Are Myofibroblasts the Major Expanded MCs in Fibrotic Lung?
Myofibroblasts express α SMA with features reminiscent of both fibroblasts and smooth muscle cells (Hinz et al., 2007), and are the vital players in fibrotic diseases (Wynn and Ramalingam, 2012). When performing α SMA antibody staining or using αSMA-GFP-reporting mice, α SMA+ cells are dramatically expanded during fibrogenesis (Xie et al., 2016).
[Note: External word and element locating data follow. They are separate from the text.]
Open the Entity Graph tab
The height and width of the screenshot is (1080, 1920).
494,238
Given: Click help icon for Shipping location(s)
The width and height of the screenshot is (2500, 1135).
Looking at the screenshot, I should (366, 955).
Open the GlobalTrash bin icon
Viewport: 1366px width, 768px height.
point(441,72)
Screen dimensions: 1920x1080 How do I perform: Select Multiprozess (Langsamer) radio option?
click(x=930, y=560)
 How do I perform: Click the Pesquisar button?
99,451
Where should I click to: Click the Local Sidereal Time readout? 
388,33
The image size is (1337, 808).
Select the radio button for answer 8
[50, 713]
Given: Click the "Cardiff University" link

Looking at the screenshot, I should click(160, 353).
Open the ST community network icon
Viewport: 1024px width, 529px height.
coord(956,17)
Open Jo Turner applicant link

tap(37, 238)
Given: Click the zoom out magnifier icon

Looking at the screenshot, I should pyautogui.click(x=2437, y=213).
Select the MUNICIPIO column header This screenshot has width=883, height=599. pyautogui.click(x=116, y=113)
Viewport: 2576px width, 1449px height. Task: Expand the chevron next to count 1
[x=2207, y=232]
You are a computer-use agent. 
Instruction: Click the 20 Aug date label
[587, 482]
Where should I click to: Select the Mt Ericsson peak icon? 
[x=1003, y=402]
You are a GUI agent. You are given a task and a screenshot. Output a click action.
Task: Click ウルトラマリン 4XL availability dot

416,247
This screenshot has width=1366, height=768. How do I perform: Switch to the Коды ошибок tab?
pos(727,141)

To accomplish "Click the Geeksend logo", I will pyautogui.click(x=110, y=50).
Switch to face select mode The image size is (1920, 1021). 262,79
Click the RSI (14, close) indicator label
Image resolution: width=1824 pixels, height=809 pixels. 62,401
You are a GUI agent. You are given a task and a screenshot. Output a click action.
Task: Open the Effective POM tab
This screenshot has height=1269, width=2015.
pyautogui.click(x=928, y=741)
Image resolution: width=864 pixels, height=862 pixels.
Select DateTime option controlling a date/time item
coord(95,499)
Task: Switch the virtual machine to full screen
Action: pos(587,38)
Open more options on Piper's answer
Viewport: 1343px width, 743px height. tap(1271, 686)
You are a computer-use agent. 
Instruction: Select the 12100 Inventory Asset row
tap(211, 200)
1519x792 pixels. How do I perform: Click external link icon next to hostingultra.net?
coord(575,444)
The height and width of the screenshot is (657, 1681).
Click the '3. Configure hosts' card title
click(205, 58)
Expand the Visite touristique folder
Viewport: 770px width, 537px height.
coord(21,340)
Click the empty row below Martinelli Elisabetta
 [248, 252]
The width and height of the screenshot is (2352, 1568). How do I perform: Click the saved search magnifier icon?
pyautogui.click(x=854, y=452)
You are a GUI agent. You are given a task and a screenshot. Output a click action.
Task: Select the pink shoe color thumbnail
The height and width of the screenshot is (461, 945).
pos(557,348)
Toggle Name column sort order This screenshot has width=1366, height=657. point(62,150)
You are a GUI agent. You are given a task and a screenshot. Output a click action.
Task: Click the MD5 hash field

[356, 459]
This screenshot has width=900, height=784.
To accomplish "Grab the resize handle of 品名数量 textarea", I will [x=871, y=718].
We observed that Acta2 highly expressing cells are within the myofibroblast subtype; the low Acta2-expressing cells that express Col1a1 are matrix fibroblast subtypes. The percentage of matrix fibroblasts is ~30% in normal MCs and increases to 50% in the fibrotic MCs. These scRNA-seq analyses suggest that α SMA is not specific enough to discriminate myofibroblasts from matrix fibro-blasts. Therefore, many previously reported data that α SMA-expressing cells expand in lung fibrosis may be in fact mainly the result of matrix fibroblast amplification.
Lipofibroblasts Are Further Delineated under Homeostatic and Fibrotic Conditions
Lipofibroblasts contain lipid in the form of large cytoplasmic lipid droplets without a limiting biomembrane or lipid vacuoles (McGowan and Torday, 1997; Tahedl et al., 2014). Lipofibroblasts are involved in alveolar development and regeneration associated with alveolar epithelial type II cells (AECII) surfactant synthesis and vitamin A (retinoic acid) storage (Tahedl et al., 2014), and contribute to the AECII stem cell niche in the adult mouse lung (Barkauskas et al., 2013). Adipose differentiation-related protein (ADRP, encoded by Plin2) is believed to be the major component that mediates the consumption of lipid inclusions in lipofibroblasts and their subsequent transport to AECII cells (Friedmacher et al., 2014). Common adipocyte genes, including Pparg, Plin2, Fabp1, Fabp4, Fabp5, Lpl, and Lipa, are featured in lipofibroblasts (Chen et al., 1998, 2012; El Agha et al., 2017; Imamura et al., 2002; Li et al., 2016; Schultz et al., 2002; Varisco et al., 2012). On the basis of these previously suggested lipofibroblast markers, we identified the lipofibroblast subtype in which these markers are substantially highly expressed in our scRNA-seq data. These cells also express common fibroblast markers such as Vim, Col4a1, and Fn1. Concurrently, this subtype may exhibit signature genes related to immune responses. Specifically, an M2-like macrophage gene signature also was found in the subtype. However, lipofibroblasts do not express classical macrophage markers such as Ccr2, Lst1, Ms4a6c, plac8, and Ifitm3. These M2-like signature genes include Chil3, Mrc1(CD206), IL18, and CD9. A recent study showed that a subset of M2-like macrophages was defined by using scRNA-seq of FACS-sorted 68 CD45+, CSF1R− GFP+, F4/80+, and Ly6G−individual cells from mouse lung 7 days post-partial pneumonectomy and was a component of the regenerative AECII niche (Lechner et al., 2017). The relation between lipofibroblasts and M2-like macrophages warrants further investigation.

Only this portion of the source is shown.